TEXT ZUR BEARBEITUNG:
^^^^

Albert Camus: Die Pest (genehmigte Lesefassung)
Erfolgreich wie eine Epidemie
Für viele Zeitgenossen liegen Seuchen wie die Pest schon Jahrhunderte zurück. Die Entwicklung der modernen Bakteriologie hat diesen ehemaligen Todesengeln den Heiligenschein genommen; die Pest – das war doch früher. Albert Camus, der große französische Philosoph und melancholische Romancier, lässt die Pest wieder ausbrechen; primär symbolisch, weil all die Grausamkeiten und grotesken Entartungen menschlichen Verhaltens während des zweiten Weltkrieges irgendwie verarbeitet werden müssen. Die Tuberkulose, eine weitere der Krankheiten, ist ebenfalls Teil der Geschichte und ist im Gegensatz zur Pest zu Camus Zeiten noch nicht vollständig eliminiert gewesen. Genau genommen litt Camus selbst unter dieser Krankheit und auch diese Erlebnisse wollten verarbeitet werden.

^^^^

DATENAUSZUG:

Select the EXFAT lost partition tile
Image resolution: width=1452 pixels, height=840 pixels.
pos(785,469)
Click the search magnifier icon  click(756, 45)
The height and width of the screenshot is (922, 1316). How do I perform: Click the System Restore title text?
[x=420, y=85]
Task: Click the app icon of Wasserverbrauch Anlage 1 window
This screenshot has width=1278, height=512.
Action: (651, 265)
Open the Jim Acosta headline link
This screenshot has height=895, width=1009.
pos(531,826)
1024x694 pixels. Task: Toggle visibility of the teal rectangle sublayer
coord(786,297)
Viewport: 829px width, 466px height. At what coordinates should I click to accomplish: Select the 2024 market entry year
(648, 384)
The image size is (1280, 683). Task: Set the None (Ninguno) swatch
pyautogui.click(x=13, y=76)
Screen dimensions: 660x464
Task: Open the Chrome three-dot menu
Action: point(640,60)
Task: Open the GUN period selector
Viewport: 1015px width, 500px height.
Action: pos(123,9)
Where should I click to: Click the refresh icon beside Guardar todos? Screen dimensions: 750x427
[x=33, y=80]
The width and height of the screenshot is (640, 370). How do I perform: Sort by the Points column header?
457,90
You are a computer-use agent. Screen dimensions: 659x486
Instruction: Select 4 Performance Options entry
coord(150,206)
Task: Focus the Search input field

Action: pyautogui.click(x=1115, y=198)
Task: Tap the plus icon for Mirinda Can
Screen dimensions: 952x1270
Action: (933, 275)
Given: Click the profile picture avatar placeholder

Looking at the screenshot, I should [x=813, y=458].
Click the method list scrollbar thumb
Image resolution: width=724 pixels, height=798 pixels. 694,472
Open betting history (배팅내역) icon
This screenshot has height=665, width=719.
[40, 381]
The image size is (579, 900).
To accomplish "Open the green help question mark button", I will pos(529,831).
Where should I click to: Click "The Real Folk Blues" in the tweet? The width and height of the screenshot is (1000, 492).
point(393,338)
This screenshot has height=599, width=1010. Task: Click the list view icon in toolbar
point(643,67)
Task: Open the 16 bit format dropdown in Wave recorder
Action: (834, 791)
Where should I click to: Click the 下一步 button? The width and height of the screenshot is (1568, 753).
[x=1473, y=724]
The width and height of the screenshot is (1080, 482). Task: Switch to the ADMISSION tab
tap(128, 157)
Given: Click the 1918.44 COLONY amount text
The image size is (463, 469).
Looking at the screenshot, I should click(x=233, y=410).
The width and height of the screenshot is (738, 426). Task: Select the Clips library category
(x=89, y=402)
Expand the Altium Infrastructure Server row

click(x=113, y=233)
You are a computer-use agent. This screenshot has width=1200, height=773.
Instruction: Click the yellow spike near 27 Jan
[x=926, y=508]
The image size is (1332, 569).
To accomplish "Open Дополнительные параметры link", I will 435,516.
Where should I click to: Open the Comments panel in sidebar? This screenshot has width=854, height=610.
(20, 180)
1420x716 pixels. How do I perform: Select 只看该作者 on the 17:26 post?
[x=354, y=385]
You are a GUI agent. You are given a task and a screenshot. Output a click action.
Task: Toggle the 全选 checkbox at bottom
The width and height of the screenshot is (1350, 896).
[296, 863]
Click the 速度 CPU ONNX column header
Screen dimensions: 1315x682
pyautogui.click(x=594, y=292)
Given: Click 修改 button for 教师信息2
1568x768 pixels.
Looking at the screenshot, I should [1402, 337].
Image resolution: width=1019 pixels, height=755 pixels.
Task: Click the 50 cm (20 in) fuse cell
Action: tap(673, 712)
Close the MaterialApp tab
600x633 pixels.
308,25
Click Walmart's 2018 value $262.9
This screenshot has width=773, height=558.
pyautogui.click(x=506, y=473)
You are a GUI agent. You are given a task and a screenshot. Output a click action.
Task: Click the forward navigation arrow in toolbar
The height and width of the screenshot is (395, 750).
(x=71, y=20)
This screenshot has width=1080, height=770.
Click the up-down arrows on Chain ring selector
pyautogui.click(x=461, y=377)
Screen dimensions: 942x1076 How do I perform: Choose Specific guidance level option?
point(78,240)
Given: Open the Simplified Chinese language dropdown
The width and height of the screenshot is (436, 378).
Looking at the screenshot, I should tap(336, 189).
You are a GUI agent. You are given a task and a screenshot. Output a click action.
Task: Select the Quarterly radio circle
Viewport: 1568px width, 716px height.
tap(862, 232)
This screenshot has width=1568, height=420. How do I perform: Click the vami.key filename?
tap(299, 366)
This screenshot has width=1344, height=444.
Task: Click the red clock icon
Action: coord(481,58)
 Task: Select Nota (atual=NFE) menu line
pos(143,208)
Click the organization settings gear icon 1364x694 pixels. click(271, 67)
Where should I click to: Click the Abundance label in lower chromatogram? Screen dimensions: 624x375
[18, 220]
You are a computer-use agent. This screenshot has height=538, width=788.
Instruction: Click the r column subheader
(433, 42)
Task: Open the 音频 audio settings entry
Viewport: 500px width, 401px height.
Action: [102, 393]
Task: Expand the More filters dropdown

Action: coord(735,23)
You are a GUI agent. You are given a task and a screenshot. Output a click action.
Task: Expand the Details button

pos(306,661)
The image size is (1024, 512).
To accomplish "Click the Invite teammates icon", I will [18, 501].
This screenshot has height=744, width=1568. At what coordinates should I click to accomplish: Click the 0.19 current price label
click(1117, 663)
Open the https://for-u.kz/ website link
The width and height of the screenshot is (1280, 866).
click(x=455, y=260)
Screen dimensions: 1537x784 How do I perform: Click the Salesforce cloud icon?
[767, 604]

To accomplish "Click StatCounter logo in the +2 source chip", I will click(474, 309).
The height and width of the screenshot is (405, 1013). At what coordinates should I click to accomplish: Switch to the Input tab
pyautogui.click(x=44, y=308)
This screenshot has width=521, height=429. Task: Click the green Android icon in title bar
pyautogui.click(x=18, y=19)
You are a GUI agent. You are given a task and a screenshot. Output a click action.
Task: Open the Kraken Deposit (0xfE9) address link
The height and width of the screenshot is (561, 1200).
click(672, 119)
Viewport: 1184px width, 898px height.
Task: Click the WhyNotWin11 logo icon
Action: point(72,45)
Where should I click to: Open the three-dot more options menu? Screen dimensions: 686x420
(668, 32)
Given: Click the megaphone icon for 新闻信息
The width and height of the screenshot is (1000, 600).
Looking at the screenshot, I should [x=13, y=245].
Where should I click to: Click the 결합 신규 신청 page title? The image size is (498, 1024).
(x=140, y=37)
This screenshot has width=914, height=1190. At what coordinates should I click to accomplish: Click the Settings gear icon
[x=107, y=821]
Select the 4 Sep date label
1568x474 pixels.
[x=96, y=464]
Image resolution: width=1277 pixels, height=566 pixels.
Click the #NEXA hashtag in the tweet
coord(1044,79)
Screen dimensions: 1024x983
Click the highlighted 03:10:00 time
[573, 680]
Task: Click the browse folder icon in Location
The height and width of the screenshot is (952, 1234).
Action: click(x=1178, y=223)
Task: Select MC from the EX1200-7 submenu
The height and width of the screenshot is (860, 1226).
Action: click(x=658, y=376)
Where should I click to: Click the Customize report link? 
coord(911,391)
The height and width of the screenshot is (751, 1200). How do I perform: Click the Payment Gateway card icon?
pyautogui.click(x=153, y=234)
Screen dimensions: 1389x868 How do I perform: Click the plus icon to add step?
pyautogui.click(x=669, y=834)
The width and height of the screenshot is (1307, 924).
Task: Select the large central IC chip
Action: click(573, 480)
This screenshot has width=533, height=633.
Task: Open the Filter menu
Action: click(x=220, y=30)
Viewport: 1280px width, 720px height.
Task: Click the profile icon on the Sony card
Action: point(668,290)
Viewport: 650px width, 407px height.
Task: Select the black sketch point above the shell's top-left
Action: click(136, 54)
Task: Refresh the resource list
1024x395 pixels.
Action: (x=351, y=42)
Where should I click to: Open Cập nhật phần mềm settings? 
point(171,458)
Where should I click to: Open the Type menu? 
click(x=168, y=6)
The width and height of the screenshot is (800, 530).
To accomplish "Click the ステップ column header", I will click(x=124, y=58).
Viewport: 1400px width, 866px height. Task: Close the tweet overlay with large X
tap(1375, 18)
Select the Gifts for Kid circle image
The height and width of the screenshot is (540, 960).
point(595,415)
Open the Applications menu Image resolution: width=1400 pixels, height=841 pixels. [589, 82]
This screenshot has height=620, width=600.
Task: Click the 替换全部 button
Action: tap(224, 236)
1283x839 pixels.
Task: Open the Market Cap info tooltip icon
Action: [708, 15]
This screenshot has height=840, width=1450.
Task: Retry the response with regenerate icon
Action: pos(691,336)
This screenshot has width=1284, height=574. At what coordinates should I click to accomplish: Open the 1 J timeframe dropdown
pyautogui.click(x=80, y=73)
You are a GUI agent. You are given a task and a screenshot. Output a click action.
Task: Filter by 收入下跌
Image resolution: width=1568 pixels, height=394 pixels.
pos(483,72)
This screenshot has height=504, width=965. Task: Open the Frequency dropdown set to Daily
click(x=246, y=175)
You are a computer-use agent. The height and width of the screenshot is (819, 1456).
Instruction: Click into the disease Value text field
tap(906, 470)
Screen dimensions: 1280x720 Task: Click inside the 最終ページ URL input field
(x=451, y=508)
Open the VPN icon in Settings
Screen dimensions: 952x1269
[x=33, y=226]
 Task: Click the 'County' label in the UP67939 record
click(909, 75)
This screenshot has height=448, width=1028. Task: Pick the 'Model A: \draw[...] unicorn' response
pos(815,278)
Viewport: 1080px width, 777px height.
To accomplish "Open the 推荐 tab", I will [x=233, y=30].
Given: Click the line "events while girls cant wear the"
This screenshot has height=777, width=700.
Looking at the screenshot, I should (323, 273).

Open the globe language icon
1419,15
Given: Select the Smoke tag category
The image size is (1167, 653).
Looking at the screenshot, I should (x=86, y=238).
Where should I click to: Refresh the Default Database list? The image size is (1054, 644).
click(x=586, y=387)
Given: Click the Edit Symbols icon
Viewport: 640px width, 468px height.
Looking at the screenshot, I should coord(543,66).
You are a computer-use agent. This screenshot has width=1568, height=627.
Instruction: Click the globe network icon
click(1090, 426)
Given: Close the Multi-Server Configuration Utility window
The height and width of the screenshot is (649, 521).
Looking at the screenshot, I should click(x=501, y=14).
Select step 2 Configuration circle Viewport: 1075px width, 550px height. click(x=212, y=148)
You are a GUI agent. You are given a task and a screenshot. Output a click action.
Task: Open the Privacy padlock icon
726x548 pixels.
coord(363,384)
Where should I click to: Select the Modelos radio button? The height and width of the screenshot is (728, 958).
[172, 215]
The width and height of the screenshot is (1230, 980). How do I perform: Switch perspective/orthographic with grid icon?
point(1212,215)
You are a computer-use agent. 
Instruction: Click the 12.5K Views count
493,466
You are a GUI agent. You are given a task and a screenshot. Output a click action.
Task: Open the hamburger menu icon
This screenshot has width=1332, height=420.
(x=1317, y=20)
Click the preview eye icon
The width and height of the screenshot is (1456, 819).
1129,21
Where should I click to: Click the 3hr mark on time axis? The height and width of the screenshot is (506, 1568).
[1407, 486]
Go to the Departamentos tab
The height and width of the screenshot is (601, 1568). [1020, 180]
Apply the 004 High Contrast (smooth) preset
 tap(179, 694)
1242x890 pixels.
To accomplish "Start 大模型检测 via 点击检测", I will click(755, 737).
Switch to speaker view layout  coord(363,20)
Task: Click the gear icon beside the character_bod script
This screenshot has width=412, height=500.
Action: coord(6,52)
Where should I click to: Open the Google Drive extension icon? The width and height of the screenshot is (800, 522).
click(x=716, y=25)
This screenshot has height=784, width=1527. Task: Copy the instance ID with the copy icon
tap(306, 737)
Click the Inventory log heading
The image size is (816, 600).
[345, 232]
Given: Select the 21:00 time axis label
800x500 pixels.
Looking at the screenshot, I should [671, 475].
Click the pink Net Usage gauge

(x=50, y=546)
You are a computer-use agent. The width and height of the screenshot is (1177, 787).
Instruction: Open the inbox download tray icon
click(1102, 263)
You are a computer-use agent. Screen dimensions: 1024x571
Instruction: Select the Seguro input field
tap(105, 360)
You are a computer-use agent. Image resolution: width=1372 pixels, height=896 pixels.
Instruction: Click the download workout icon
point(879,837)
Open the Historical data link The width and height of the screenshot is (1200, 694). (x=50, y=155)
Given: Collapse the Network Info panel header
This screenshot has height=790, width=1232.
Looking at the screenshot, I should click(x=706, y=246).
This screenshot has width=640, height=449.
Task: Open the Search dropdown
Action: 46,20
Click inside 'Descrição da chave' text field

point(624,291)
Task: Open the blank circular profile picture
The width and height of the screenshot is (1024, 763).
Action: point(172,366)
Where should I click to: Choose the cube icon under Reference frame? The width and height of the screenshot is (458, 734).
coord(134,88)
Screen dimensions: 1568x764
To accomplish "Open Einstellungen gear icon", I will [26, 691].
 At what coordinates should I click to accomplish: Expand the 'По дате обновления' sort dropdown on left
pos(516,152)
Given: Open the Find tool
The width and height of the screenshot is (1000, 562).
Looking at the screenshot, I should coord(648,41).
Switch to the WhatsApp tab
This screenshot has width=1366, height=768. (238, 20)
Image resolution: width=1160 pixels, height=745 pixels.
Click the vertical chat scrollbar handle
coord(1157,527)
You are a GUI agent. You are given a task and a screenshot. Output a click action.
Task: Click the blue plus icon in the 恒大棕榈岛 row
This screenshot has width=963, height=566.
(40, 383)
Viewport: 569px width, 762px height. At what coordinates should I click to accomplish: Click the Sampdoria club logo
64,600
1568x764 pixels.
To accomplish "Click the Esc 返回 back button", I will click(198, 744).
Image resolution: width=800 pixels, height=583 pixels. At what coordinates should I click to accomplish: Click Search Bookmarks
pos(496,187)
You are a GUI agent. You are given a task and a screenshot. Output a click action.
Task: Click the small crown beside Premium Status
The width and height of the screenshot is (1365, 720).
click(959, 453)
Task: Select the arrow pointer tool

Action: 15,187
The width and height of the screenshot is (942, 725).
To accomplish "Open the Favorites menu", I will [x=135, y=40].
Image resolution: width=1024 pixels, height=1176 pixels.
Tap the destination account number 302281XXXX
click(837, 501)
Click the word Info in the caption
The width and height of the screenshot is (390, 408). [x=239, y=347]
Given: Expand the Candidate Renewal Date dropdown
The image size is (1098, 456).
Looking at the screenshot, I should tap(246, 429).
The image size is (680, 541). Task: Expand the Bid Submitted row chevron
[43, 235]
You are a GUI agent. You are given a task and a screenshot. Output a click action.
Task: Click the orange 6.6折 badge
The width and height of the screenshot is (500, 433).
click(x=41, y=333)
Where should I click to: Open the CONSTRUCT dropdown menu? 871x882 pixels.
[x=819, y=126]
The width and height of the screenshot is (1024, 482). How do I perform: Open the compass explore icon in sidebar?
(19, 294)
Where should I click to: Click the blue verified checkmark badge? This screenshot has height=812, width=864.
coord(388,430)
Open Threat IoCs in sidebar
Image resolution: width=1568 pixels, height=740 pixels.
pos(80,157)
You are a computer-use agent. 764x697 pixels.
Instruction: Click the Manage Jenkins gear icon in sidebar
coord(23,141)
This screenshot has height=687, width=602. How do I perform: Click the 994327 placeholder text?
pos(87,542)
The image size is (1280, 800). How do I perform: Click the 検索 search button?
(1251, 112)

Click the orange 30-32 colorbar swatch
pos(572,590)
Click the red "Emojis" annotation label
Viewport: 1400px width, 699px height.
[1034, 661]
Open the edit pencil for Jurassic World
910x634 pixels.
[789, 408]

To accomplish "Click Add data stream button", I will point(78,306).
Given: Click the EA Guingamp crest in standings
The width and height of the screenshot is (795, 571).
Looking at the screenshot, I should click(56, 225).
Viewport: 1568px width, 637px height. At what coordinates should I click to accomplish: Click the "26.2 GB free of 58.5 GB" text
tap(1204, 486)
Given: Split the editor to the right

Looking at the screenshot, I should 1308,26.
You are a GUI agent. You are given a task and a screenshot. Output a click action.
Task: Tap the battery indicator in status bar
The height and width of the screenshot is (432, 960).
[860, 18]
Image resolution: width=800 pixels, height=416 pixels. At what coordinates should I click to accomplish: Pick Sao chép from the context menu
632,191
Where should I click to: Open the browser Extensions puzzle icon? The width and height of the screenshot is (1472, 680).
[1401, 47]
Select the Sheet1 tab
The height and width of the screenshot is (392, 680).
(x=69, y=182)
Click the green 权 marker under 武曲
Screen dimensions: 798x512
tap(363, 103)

^^^^

AUFGABEN UND ÜBUNGEN:
a. An welcher Krankheit litt Camus laut dem Text über „Die Pest“ selbst?
b. Setzen Sie den Text über „Die Pest“ mit einigen Sätzen fort.

LÖSUNGEN:
a. An Tuberkulose.

b.
Das Buch ist also allegorisch und biographisch zugleich. Der Handlungsort in der algerischen Stadt Oran war einer von Camus Aufenthaltsorten während des Krieges. Im Zentrum des Romans ist Doktor Rieux und um ihn herum die sich ausbreitende Epidemie, die beide als Stellvertreter eines zunächst ohnmächtigen Camus gesehen werden können, die der Geißel Weltkrieg und Nationalsozialismus hilflos gegenüberstehen. Demgegenüber setzt Camus jene Werte der Solidarität und Humanität, die auch schon in seinen, ebenfalls in den 1940er Jahren geschriebenen und erschienen Klassiker, Der Mythos des Sysiphos, Caligula oder der Fremde auftauchen.
Die Pest ist also ein Teil der Resistance, Symbol für den Widerstand gegen fremde Herrschaft und die Möglichkeiten des Einzelnen, sich darin zurechtzufinden. Es geht nicht um Granaten oder Maschinengewehre, sondern innere Feuer, Schmerzen und die Möglichkeit des Umgangs damit. Camus, wie man ihn kennt, als Meister der Introperspektive, dargestellt an äußerlichen Handlungssträngen.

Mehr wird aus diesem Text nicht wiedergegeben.